Alternatively, users can set the following environment variables.

export AWS_DEFAULT_REGION="us-east-1"
export AWS_ACCESS_KEY_ID="<key_id>"
export AWS_SECRET_ACCESS_KEY="<access_key>"
export AWS_SESSION_TOKEN="<token>"

Submission from Python¶

The target to which quantum kernels are submitted can be controlled with the cudaq::set_target() function.

cudaq.set_target('quera')

By default, analog Hamiltonian will be submitted to the Aquila system.

Aquila is a “field programmable qubit array” operated as an analog Hamiltonian simulator on a user-configurable architecture, executing programmable coherent quantum dynamics on up to 256 neutral-atom qubits. Refer to QuEra’s whitepaper for details.

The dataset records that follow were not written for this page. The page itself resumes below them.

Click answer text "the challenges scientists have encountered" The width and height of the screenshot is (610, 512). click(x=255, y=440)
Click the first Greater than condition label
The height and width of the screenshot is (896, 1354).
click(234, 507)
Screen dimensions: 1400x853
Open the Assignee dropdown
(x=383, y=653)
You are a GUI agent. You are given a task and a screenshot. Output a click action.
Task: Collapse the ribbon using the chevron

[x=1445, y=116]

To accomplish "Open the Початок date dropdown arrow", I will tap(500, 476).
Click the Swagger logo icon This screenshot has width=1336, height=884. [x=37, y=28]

Due to the nature of the underlying hardware, this target only supports the evolve and evolve_async APIs. The hamiltonian must be an Operator of the type RydbergHamiltonian. Only other parameters supported are schedule (mandatory) and shots_count (optional).

For example,

evolution_result = evolve(RydbergHamiltonian(atom_sites=register,
                                             amplitude=omega,
                                             phase=phi,
                                             delta_global=delta),
                           schedule=schedule)

The number of shots for a kernel execution can be set through the shots_count argument to evolve or evolve_async. By default, the shots_count is set to 100.

cudaq.evolve(RydbergHamiltonian(...), schedule=s, shots_count=1000)

To see a complete example for using QuEra’s backend, take a look at our Python examples.